Das übliche Männerobergewand ist in Mauretanien die derrāʿa (hassania Pl. drārīʿe), ein zwei Meter breiter Stoffstreifen, der bis zu den Waden reicht, mit einem Halsausschnitt in der Mitte. Das weit hängende Baumwolltuch in blauer oder weißer Farbe besitzt an der linken Seite eine große aufgenähte Brusttasche, in der Pfeifentäschchen, Zahnputzstäbe (m. mswāk, Pl. msāwīk), Geld und sonstige kleine Dinge aufbewahrt werden. Das beīt ist 15–20 Zentimeter lang, etwa 5 Zentimeter breit und hat drei bis vier nach oben aufklappbare Deckel (warge, Pl. wrag). Zwischen die einzelnen Deckel werden eine Pfeifenröhre, ein Stück Draht zum Reinigen der Pfeife und Streichhölzer (ūgīde, Pl. ūgīd) oder ein Feuerzeug geschoben. Die alten Schlagfeuerzeuge aus Eisen (āznad, zenād, Pl. zendāwāt) sind seit der Mitte des 20. Jahrhunderts praktisch nicht mehr in Gebrauch, ebenso wenig Feuersteine und Zunder. Nach den Beschreibungen der französischen Reiseschriftstellerin Odette du Puigaudeau, die 1934 das eben erst für Europäer sicher gewordene französische Kolonialgebiet bereiste, wurden diese Gerätschaften zum Feuermachen noch in der Pfeifentasche mittransportiert. Das vierte Fach nimmt den Tabak (šem, tabāke und weitere lokale Bezeichnungen) auf, der auf den Märkten überall offen angeboten wird. Die Pfeife (ṭ ūba) ist eine etwa 10 Zentimeter lange konische Röhre aus verschiedenen Metallen, bis zur Mitte des 20. Jahrhunderts bestand sie auch aus dem schwarzen Holz des Grenadill (sangū).

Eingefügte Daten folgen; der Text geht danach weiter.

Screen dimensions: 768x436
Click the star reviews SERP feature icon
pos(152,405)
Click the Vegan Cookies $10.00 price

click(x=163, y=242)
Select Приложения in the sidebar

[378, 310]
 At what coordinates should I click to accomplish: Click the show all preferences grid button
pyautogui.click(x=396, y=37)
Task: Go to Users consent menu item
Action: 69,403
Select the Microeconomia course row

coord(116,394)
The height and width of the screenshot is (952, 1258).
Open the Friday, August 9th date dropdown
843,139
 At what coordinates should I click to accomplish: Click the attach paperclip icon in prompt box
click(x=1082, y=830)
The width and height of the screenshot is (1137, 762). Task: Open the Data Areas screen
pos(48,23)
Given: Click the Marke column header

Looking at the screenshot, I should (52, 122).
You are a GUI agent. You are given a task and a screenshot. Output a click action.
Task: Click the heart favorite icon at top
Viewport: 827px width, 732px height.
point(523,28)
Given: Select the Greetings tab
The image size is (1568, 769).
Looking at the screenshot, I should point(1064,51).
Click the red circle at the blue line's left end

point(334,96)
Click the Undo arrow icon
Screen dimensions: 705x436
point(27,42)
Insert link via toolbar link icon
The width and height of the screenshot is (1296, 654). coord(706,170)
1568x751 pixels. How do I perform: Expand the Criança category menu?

Das Volumen der Pfeife ist sehr klein, der Tabak einer Zigarette reicht etwa für drei Füllungen.
Zur Herstellung der bīyūt verwenden die darauf spezialisierten Frauen der maʿllemīn (Handwerkerschicht) Lamm- oder Ziegenleder. John Mercer beschreibt von seinem Aufenthalt 1975 in der damaligen Kolonie Spanisch Sahara, dass speziell für Pfeifentaschen gelegentlich auch Eidechsenhaut verwendet wurde.[1] Für eine Tasche werden vier an den Enden halbrunde oder spitz zulaufende Lederstreifen mit der doppelten Länge, also 30–40 Zentimeter, und zwei Streifen mit einfacher Länge benötigt. Der äußere Klappdeckel ist mit Prägemustern und manchmal mit Fransen verziert. Alle Streifen sind mit geometrischen Mustern oder einfachen Schlangenlinien bemalt. Die Lederstreifen sind an der Oberseite glatt, die äußeren haben eine rote Grundfarbe, die inneren sind nacheinander beispielsweise gelb, rot und grün. Die raue Innenseite der Streifen ist meist dunkelblau. Die einzelnen Lederstreifen werden übereinandergelegt und an den Rändern mit dem Überwendlichstich umsäumt. Die fertigen Taschen sind flach oder leicht gewölbt, einige sind etwas tailliert. Ältere bīyūt besitzen eine Umhängeschnur, mit der sie wie Amulette sichtbar an der Brust getragen werden konnten.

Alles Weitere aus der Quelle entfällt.